Леонтий взглянул на нее еще раз и потом уже никогда не забыл. В нем зажглась вдруг сильная, ровная и глубокая страсть.
– Приходите завтра обедать, – сказала она.
– Дорого! – отвечал он наивно. Но занял у Райского немного денег и пришел. Потом опять пришел.
Это заметили товарищи, и Райский стал приглашать его чаще. Леонтий понял, что над ним подтрунивают, и хотел было сразу положить этому конец, перестав ходить. Он упрямился.
– Пойдем! – звал его Райский.
– Нет, Борис, не пойду, – отговаривался он, – что мне там делать: вы все любезны, красивы, разговаривать мастера, а я! Что я ей? Она вон все смеется надо мной!
– Да, может быть, она не станет смеяться… – нерешительно говорил Райский, – когда покороче познакомится с тобой…
– Станет, как не станет! – говорил Леонтий с жалкой улыбкой, оглядывая себя с ног до головы.
Но, однако ж, пошел и ходил часто. Она не гуляла с ним по темной аллее, не пряталась в беседку, и неразговорчив он был, не дарил он ее, но и не ревновал, не делал сцен, ничего, что делали другие, по самой простой причине: он не видал, не замечал и не подозревал ничего, что делала она, что делали другие, что делалось вокруг.
Он видел только ее римский чистый профиль, когда она стояла или сидела перед ним, чувствовал веющий от нее на него жар и запах каких-то цветов да часто потрогивал себя за пришитую ею пуговицу.
Он слушал, что она говорила ему, не слыхал, что говорила другим, и верил только тому, что видел и слышал от нее.
И ей не нужно было притворяться перед ним, лгать, прикидываться. Она держала себя с ним прямо, просто, как держала себя, когда никого с ней не было.
Он так и принимал за чистую монету всякий ее взгляд, всякое слово, молчал, много ел, слушал, и только иногда воззрится в нее странными, будто испуганными глазами, и молча следит за ее проворными движениями, за резвой речью, звонким смехом, точно вчитывается в новую, незнакомую еще ему книгу, в ее немое, вечно насмешливое лицо.
– Что ты видишь в ней? – приставали товарищи.

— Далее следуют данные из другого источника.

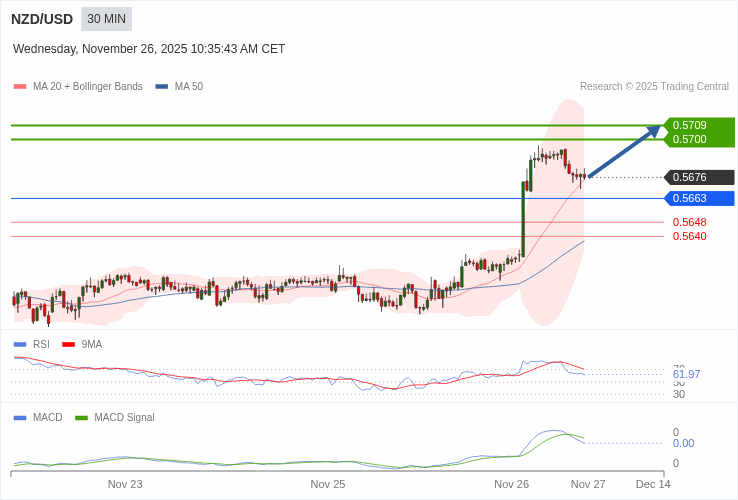Viewport: 738px width, 500px height.
Task: Toggle the MA 50 legend entry
Action: 179,86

Он смущался, уходил и сам не знал, что с ним делается. Перед выходом у всех оказалось что-нибудь: у кого колечко, у кого вышитый кисет, не говоря о тех знаках нежности, которые не оставляют следа по себе. Иные удивлялись, кто почувствительнее, ударились в слезы, а большая часть посмеялись над собой и друг над другом.
Только Леонтий продолжал смотреть на нее серьезно, задумчиво и вдруг объявил, что женится на ней, если она согласится, лишь только он получит место и устроится. Над этим много смеялись товарищи, и она также.
Она прозвала его женихом и, смеясь, обещала написать к нему, когда придет время выходить замуж. Он принял это не шутя. С тем они и расстались.
Что было с ней потом, никто не знает. Известно только, что отец у ней умер, что она куда-то уезжала из Москвы и воротилась больная, худая, жила у бедной тетки, потом, когда поправилась, написала к Леонтью, спрашивала, помнит ли он ее и свои старые намерения.